Ces jours-ci, l'ayatollah Khamenei, leader spirituel de l'Iran, a félicité le peuple iranien, sur le conseil de Mahmoud Ahmadinejad, pour la victoire remportée sur les "puissances mondiales" dans la lutte pour le nucléaire, "la plus importante depuis la Révolution islamique". Le prétexte de cette énième fête presque nationale avait pour origine le nouveau rapport du directeur général de l'AIEA Mohamed ElBaradei sur le programme nucléaire iranien. M. Ahmadinejad a assuré le leader spirituel de la nation et, à travers lui, la nation elle-même que ce rapport confirmerait, une fois de plus, la justesse de la politique de l'Iran visant à développer son programme nucléaire.

Comme on le voit, Téhéran est allé trop vite en faisant passer ses désirs pour des réalités. Le prochain verdict du Conseil de sécurité de l'ONU concernant le "caractère pacifique" du programme nucléaire pourrait s'avérer diamétralement opposé à ce qui a été promis à la nation iranienne par ses leaders actuels. Selon l'avis des spécialistes de l'AIEA cité dans le rapport, bien que l'Iran soit devenu plus accessible sur les questions relatives à son programme nucléaire, "le degré de sa volonté d'aller au-devant des observateurs" reste insuffisant pour pouvoir lever totalement l'accusation de chercher à développer des armes nucléaires.
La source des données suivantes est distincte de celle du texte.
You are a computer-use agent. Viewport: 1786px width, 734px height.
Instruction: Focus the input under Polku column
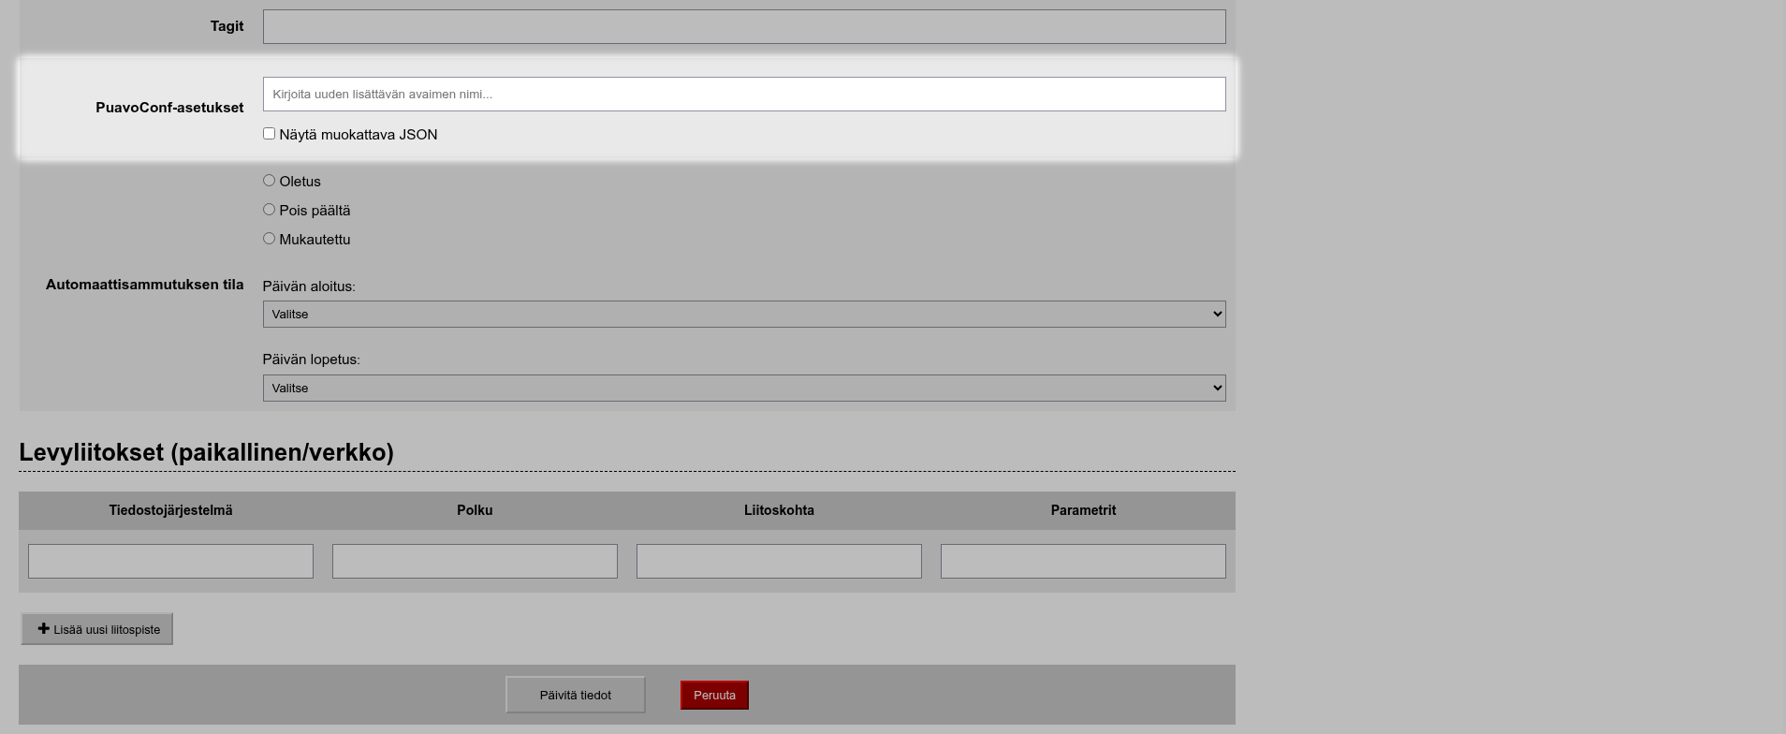click(x=475, y=562)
Autrement dit, cette fois, le rapport d'ElBaradei a toutes les chances d'être préjudiciable à l'Iran: il s'agit du pire scénario pour le président iranien actuel. Il ne fait aucun doute que les opposants de Mahmoud Ahmadinejad ne se priveront pas pour réagir à l'erreur qu'il a commise. Il suffit de rappeler que l'équipe présidentielle a déjà été publiquement prévenue du danger qui découlait de l'analyse incorrecte des documents de l'AIEA sur le programme nucléaire iranien.

Comme le rappelait récemment le célèbre analyste politique de Téhéran Parviz Esmaeli, on pouvait croire que la diplomatie iranienne "avait acquis une certaine expérience" ces dernières années. Mais il faut "constater avec regret que la précipitation dans la prise de décisions, la persistance de démarches diplomatiques dignes de novices, ainsi que l'analyse incorrecte de documents (il s'agit ici des rapports de l'AIEA) pourraient poser de gros problèmes à l'avenir pour l'Iran". Et c'est effectivement ce qui c'est passé.

A présent, la date de la réunion du Conseil de sécurité au cours de laquelle sera adoptée la nouvelle résolution prévoyant le durcissement des sanctions revêt une grande importance (à l'heure où nous publions, cette réunion est déjà en cours, Ndlr.). A la veille des élections législatives du 14 mars, elle apparaît comme un beau cadeau aux opposants de Mahmoud Ahmadinejad.

La diplomatie américaine n'a certainement pas négligé ce détail.

Les opinions exprimées dans cet article sont laissées à la stricte responsabilité de l'auteur.